• GOAL OF THE EXERCISE:
Return the stretch of data from the line containing "Task: Expand the" through the end of the data, copied word for word. Leave the pictures out.
^^^^^^^^
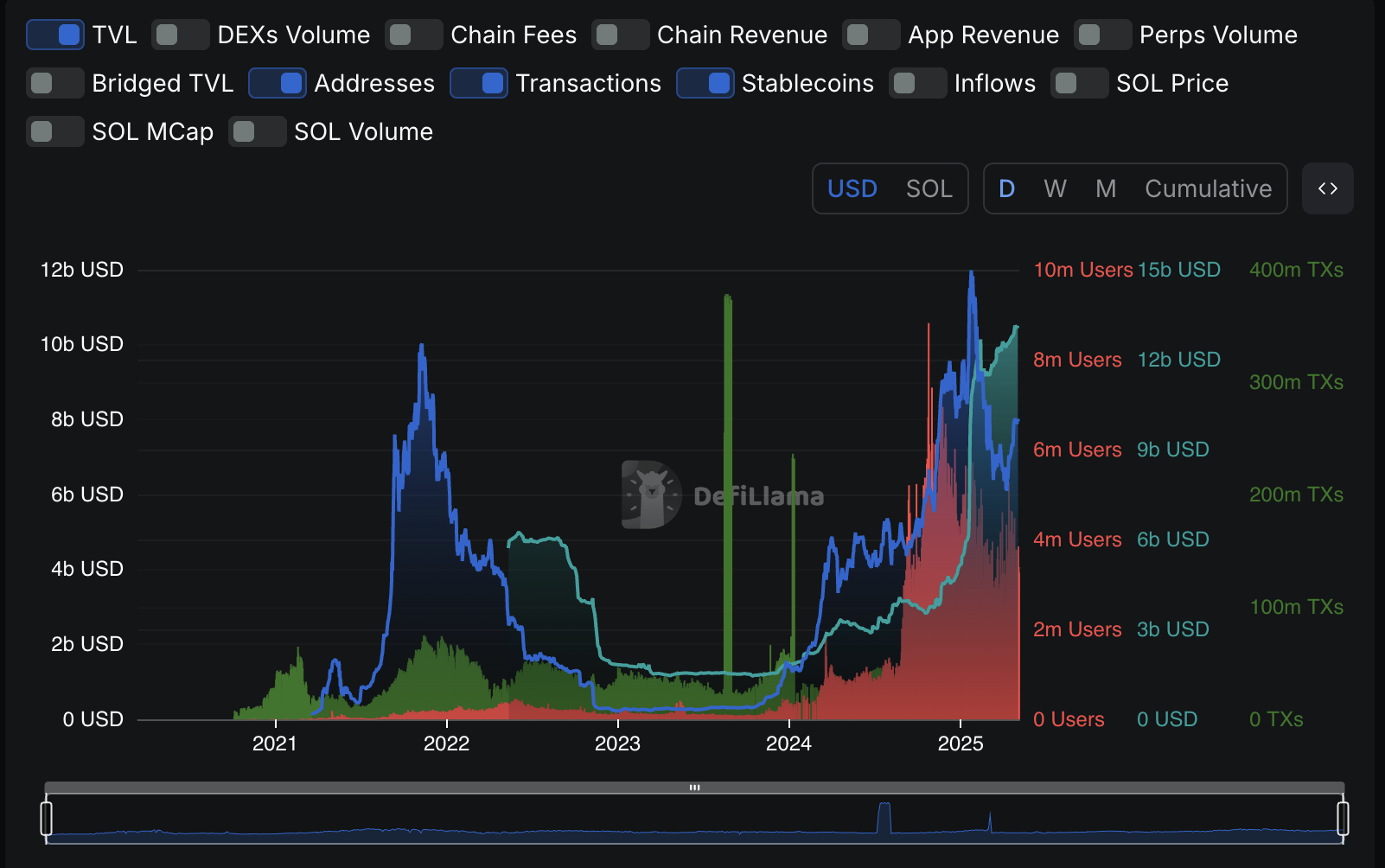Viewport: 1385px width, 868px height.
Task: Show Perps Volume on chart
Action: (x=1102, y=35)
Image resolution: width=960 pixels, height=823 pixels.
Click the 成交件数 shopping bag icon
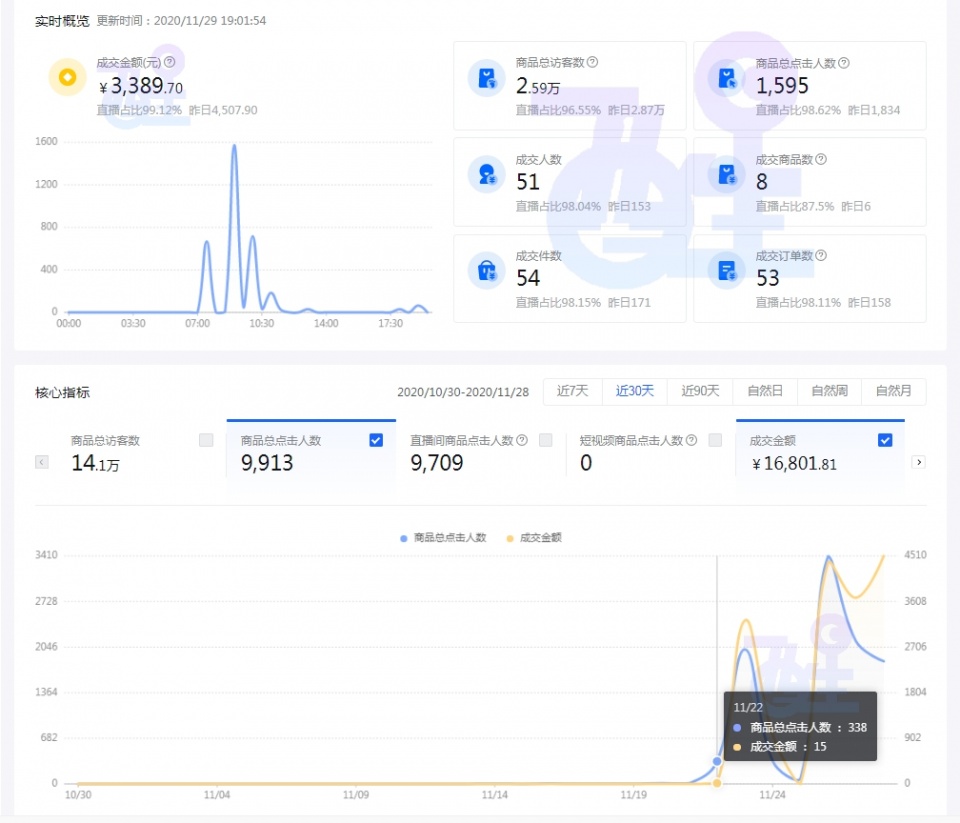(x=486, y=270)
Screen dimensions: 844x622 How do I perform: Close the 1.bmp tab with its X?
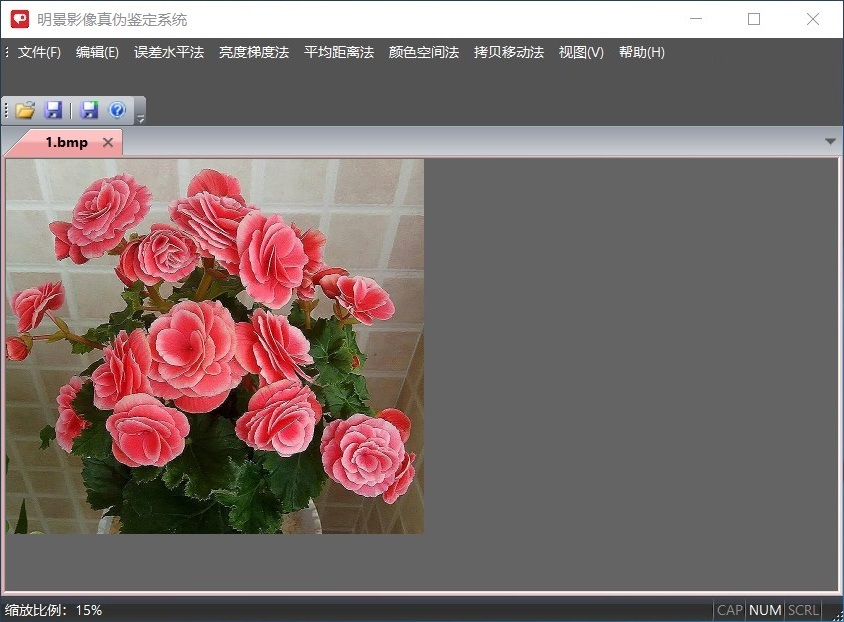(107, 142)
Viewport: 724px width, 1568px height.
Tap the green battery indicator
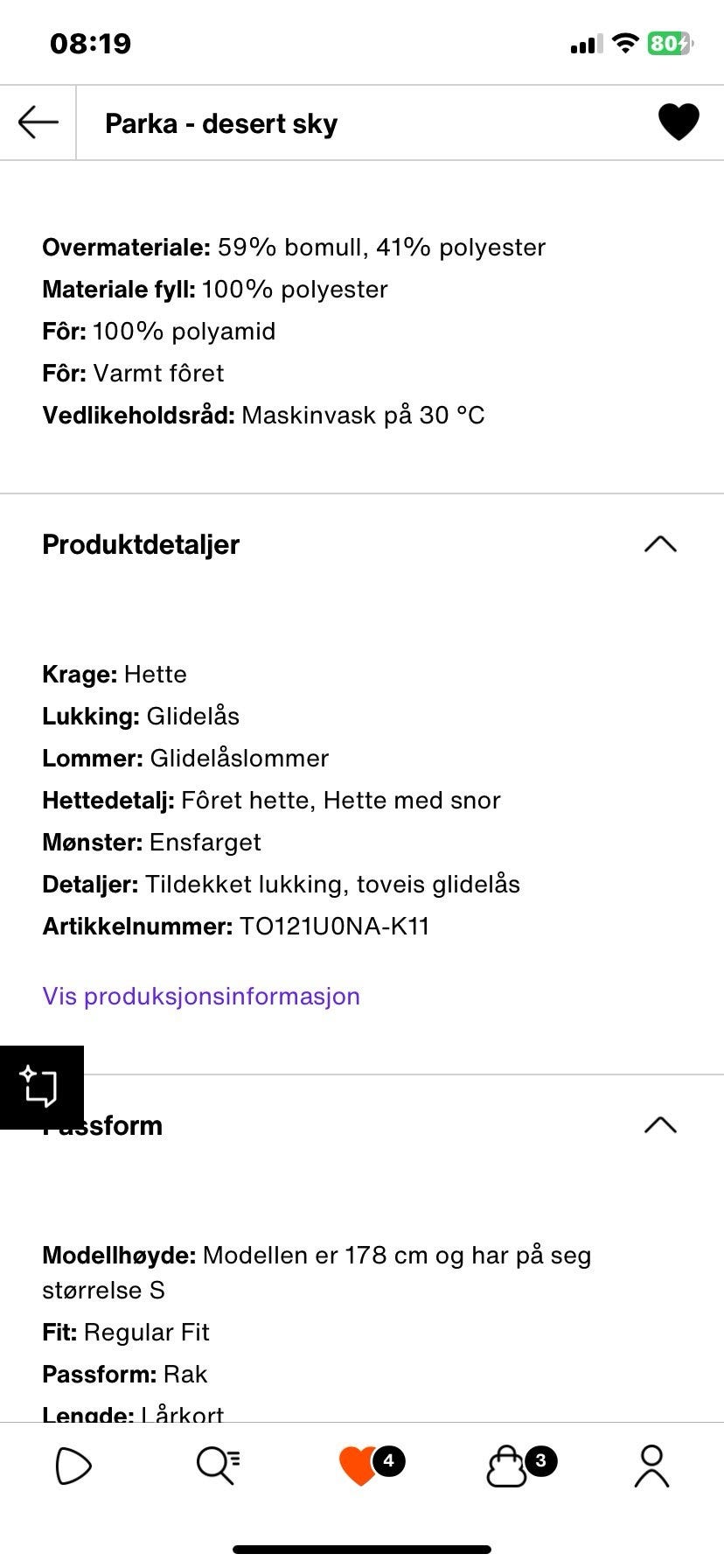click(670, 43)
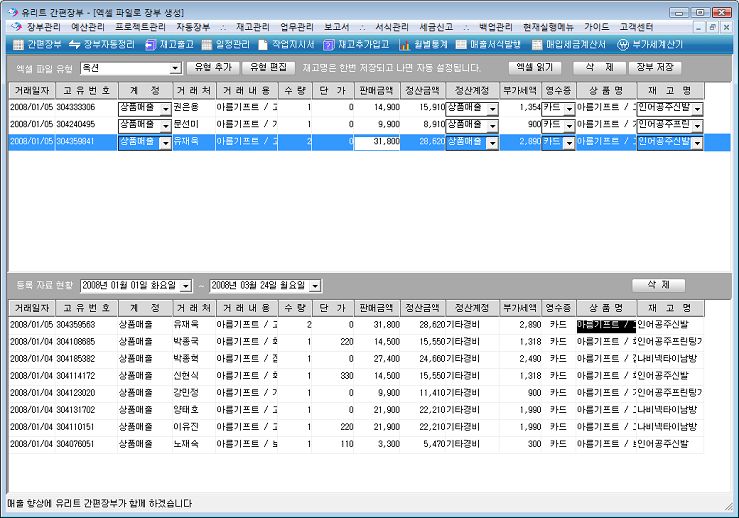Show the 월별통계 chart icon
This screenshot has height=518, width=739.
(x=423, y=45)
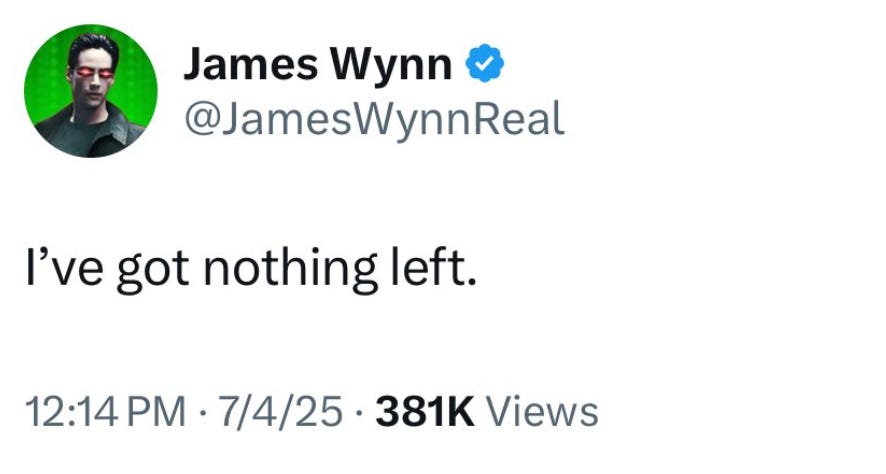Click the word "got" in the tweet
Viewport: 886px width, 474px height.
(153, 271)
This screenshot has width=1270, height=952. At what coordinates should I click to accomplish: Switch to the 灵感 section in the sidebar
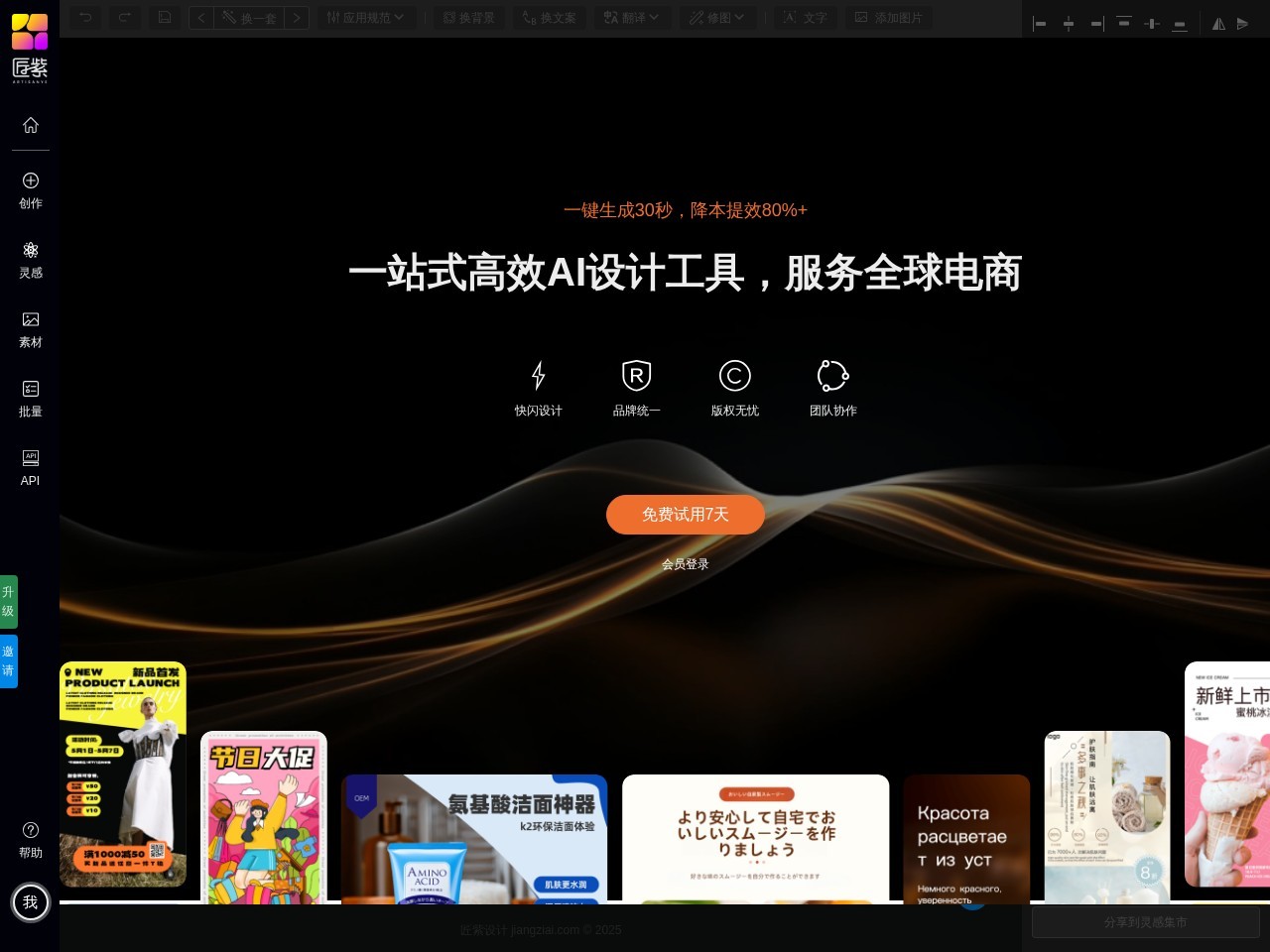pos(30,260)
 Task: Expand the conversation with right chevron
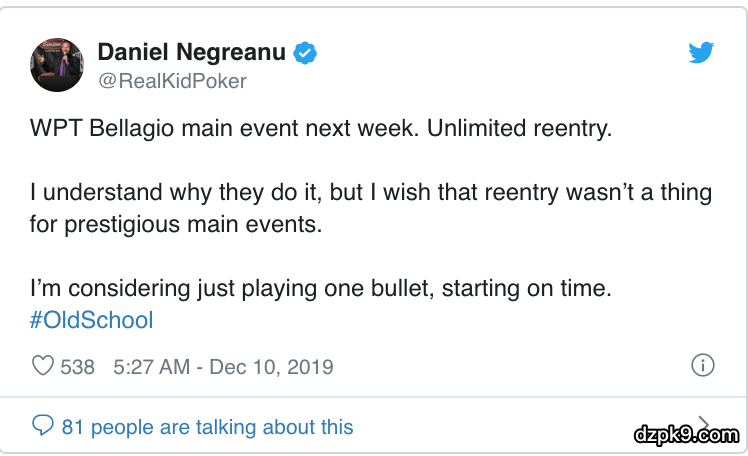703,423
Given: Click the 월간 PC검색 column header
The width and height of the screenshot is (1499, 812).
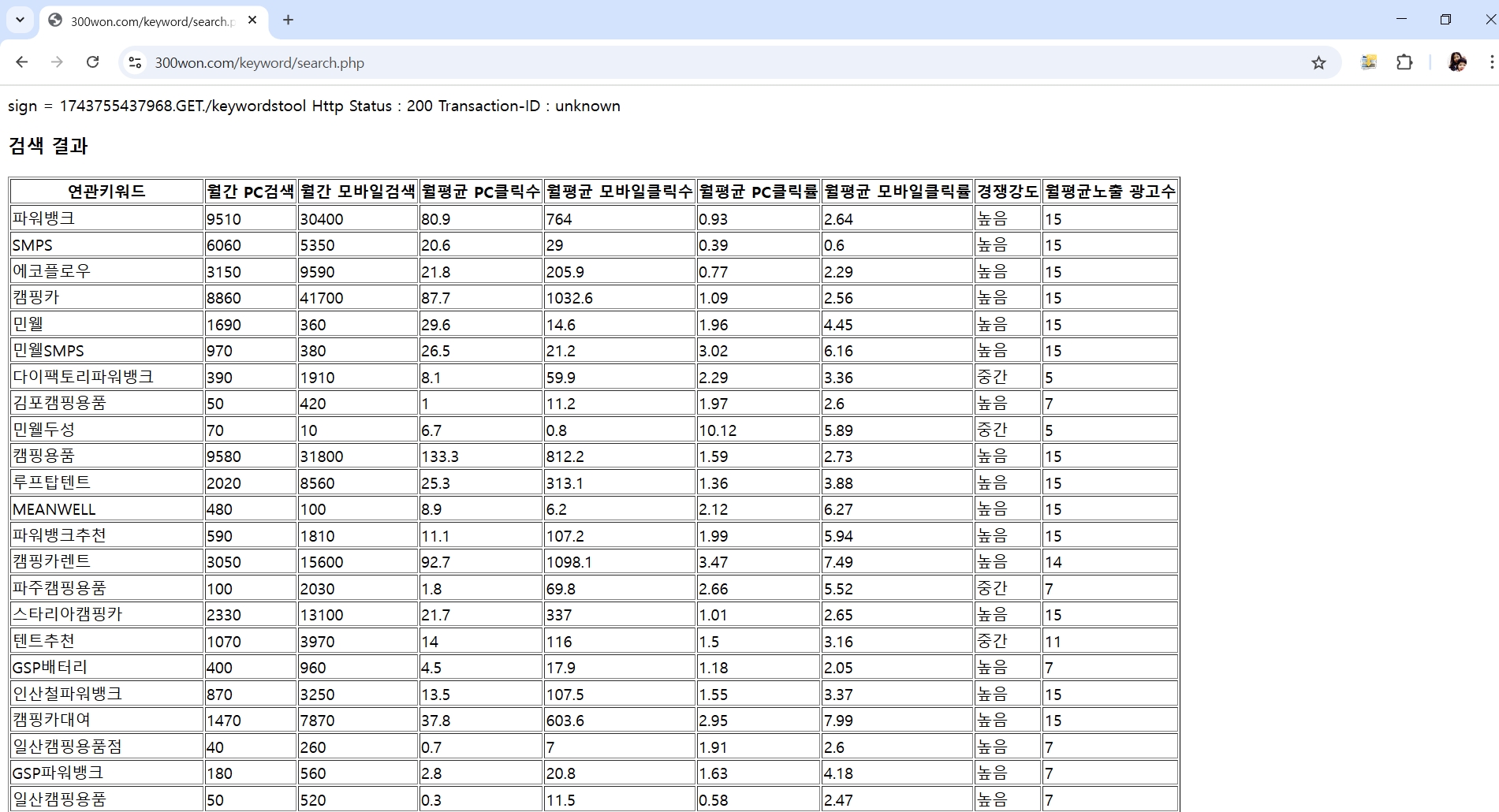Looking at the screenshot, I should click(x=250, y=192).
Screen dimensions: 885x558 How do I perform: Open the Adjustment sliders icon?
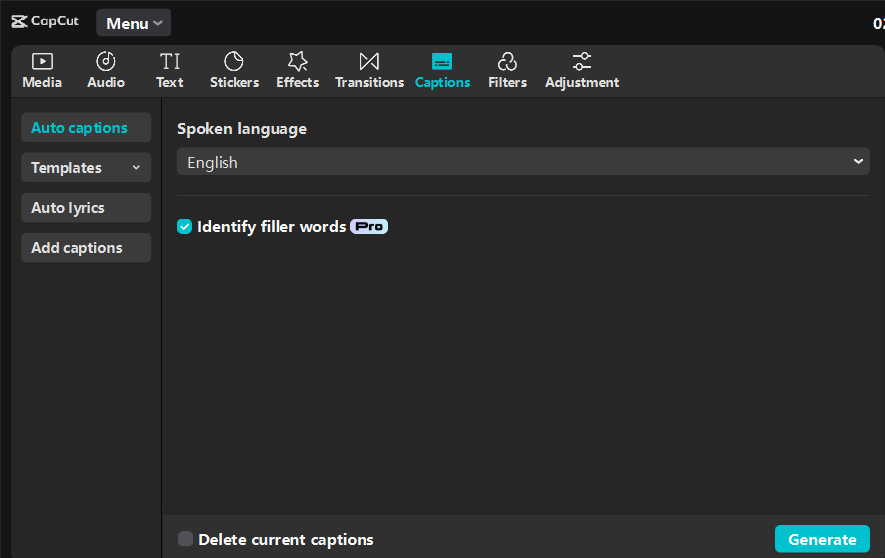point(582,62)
^^^^^^^^
• EXERCISE RESULT:
 Task: Expand the conversation with right chevron
703,423
Given: Click the 월간 PC검색 column header
The width and height of the screenshot is (1499, 812).
Looking at the screenshot, I should click(x=250, y=192).
Screen dimensions: 885x558 How do I perform: Open the Adjustment sliders icon?
point(582,62)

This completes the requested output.